In August 2022, Kansans decisively voted to protect reproductive rights, rejecting a proposed constitutional amendment from pro-life groups that said there was no right to abortion in the state. Fifty-nine percent of Kansans voted to safeguard access to abortion, providing an early sign of the unpopularity of the Supreme Court’s decision to overturn Roe v. Wade, even in many red states.
But Kansas Republicans are now trying to overturn the will of the state’s voters. Eight Kansas House Republicans introduced a bill this week that would ban all abortions except those necessary to save the patient’s life, forbid the distribution of drugs that end pregnancies, and allow individuals to file suits against doctors or anyone who helps someone get an abortion.
The legislation seems to be in direct conflict with rulings by the state supreme court, which held in 2019 that access to abortion is a “fundamental” right in the state. Kansas Republicans have repeatedly tried to override the 2022 vote that affirmed the state supreme court’s finding, with Solicitor General Tony Powell telling the court’s justices in March 2023 that the August vote “doesn’t matter.” A majority of the justices expressed skepticism of that position.

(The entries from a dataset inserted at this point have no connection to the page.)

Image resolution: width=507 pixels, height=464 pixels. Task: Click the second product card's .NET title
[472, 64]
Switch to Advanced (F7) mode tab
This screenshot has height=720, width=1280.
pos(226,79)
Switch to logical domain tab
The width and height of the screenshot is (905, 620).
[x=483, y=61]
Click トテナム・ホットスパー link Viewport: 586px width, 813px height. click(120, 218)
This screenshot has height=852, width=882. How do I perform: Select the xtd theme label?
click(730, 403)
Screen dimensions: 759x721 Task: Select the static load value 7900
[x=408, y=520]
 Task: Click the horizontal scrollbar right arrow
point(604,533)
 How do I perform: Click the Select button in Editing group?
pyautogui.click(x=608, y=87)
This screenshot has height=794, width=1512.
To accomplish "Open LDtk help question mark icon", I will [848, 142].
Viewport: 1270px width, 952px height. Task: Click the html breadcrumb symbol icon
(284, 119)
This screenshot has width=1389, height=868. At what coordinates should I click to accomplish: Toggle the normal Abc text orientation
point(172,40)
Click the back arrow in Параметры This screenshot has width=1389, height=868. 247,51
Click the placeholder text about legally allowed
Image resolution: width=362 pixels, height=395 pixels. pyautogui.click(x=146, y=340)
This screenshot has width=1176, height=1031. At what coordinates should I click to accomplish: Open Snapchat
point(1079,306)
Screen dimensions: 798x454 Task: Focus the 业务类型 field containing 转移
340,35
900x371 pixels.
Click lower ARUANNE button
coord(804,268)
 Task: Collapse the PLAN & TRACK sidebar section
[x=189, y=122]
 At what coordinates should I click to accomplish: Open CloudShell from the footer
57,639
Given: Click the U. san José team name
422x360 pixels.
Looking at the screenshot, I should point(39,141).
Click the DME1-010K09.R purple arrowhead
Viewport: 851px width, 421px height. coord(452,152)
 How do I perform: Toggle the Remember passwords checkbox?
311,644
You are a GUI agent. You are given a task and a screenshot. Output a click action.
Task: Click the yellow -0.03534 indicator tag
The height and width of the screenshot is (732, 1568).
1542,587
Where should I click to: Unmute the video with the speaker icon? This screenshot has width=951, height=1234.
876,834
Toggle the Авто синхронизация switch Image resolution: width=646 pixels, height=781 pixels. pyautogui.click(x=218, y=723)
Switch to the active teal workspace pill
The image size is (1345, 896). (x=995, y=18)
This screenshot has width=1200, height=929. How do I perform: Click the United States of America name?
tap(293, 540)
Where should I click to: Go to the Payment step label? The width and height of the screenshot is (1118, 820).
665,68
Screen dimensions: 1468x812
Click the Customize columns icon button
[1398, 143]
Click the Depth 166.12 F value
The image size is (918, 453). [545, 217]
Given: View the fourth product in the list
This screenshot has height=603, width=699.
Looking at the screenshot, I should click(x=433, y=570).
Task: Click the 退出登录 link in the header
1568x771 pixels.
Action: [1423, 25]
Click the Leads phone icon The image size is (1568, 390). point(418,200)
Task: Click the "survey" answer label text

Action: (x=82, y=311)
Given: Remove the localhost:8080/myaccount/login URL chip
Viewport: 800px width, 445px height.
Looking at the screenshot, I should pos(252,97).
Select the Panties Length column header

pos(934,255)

“We had a vote in August, and it was pretty overwhelming,” Justice Dan Biles responded. “That’s the elephant in the room.”
Republicans have a two-thirds supermajority in both houses of the state legislature, which means they can override the vetoes of Democratic Gov. Laura Kelly. But given the clear holding of the state supreme court, the new bill is unlikely to advance. Even the state’s largest anti-abortion group, Kansans for Life, says it has “zero chance of becoming law.” Current Kansas law allows an abortion until 22 weeks into a pregnancy.
Kansas is just one example of how Republicans across the country are trying to short-circuit the democratic process to restrict abortion rights. Last August, Ohio Republicans tried to make it much harder to pass ballot initiatives in the state. GOP Secretary of State Frank LaRose admitted it was “100% about keeping a radical pro-abortion amendment out of our constitution.”
The votes in Kansas and Ohio are part of a larger trend. Seven states have voted directly on abortion since the end of Roe and in all seven states abortion rights advocates have won.